**Document passage**
The biggest difference between a decoration and a devotion is the motivation behind it. When I was younger my motivation for my hair started out with the best of intentions but over time it evolved. God sees/saw my heart and He saw the intention that I had in my heart when I did my hair. If I take a curler to my hair with the thought process of “I wonder how many compliments I can get if I style this a certain way,” or “I have to make my hair stand out in the crowd so that everyone sees me and wants to know who I am…” those thoughts are about myself, and God knows that.
That was my thought process. That was my intention.
I lived for a long time using the term “apostolic identity” and using my appearance as my “spiritual calling card”. Yes, those are real terms that we used in my home growing up. It was instilled in me that as a female in the holiness movement that people needed to be able to recognize that there was something different about me from across a parking lot or store. I had to look ‘separated’ and the verse Romans 12:1 (I beseech you therefore, brethren, by the mercies of God, that ye present your bodies a living sacrifice, holy, acceptable unto God, which is your reasonable service.) was often used as an example that our bodies meant our appearance and that was the sacrifice that proved our holiness and was the least we could do for God.

**Data**

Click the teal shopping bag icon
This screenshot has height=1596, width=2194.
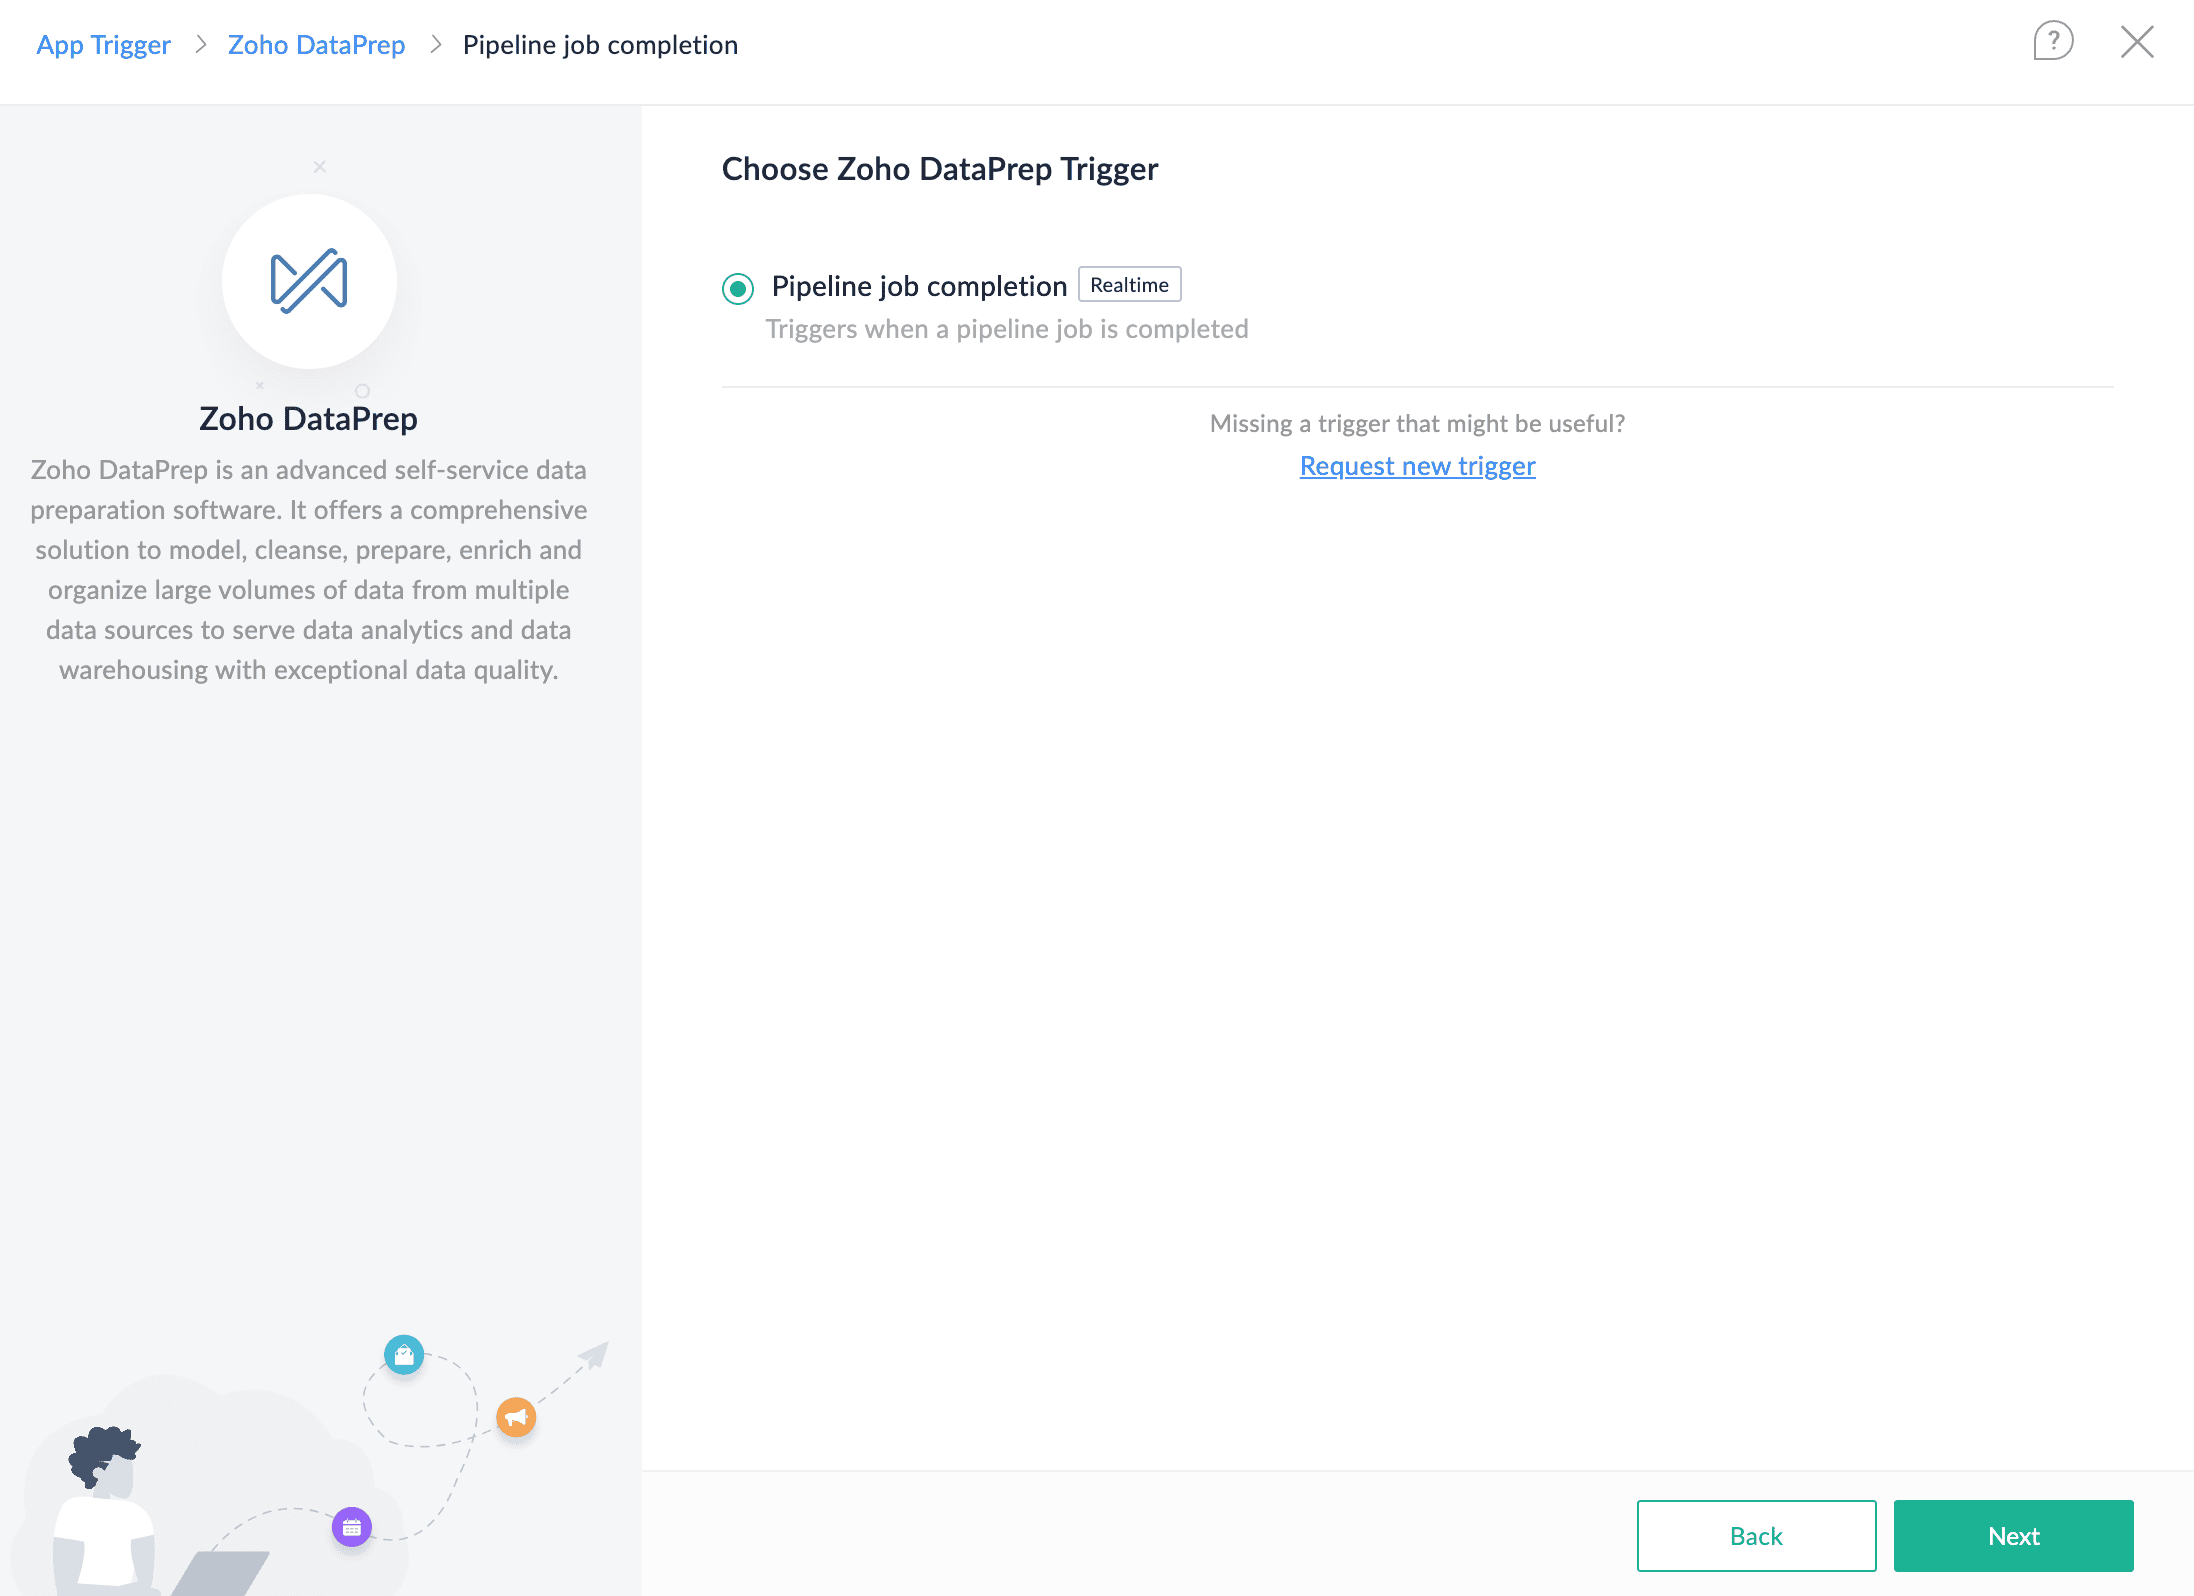[x=404, y=1355]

**Problems and tasks**
- A) In the passage on hair and devotion, what is the biggest difference between a decoration and a devotion?
- B) Write out the stretch of the passage on hair and devotion from "I lived for" through "do for God.".
The listing has no connection to the passage on hair and devotion.

**Results**
- A) The motivation behind it.

- B)
I lived for a long time using the term “apostolic identity” and using my appearance as my “spiritual calling card”. Yes, those are real terms that we used in my home growing up. It was instilled in me that as a female in the holiness movement that people needed to be able to recognize that there was something different about me from across a parking lot or store. I had to look ‘separated’ and the verse Romans 12:1 (I beseech you therefore, brethren, by the mercies of God, that ye present your bodies a living sacrifice, holy, acceptable unto God, which is your reasonable service.) was often used as an example that our bodies meant our appearance and that was the sacrifice that proved our holiness and was the least we could do for God.